PROVIDED RECORDS —
■ ■ ■
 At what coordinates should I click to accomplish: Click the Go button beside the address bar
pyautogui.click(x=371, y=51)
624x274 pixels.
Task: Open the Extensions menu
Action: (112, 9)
■ ■ ■
GOAL OF THE EXERCISE —
The listing above has to be repeated exactly, down to the last line.

RESPONSE TO THE EXERCISE —
 At what coordinates should I click to accomplish: Click the Go button beside the address bar
pyautogui.click(x=371, y=51)
624x274 pixels.
Task: Open the Extensions menu
Action: (112, 9)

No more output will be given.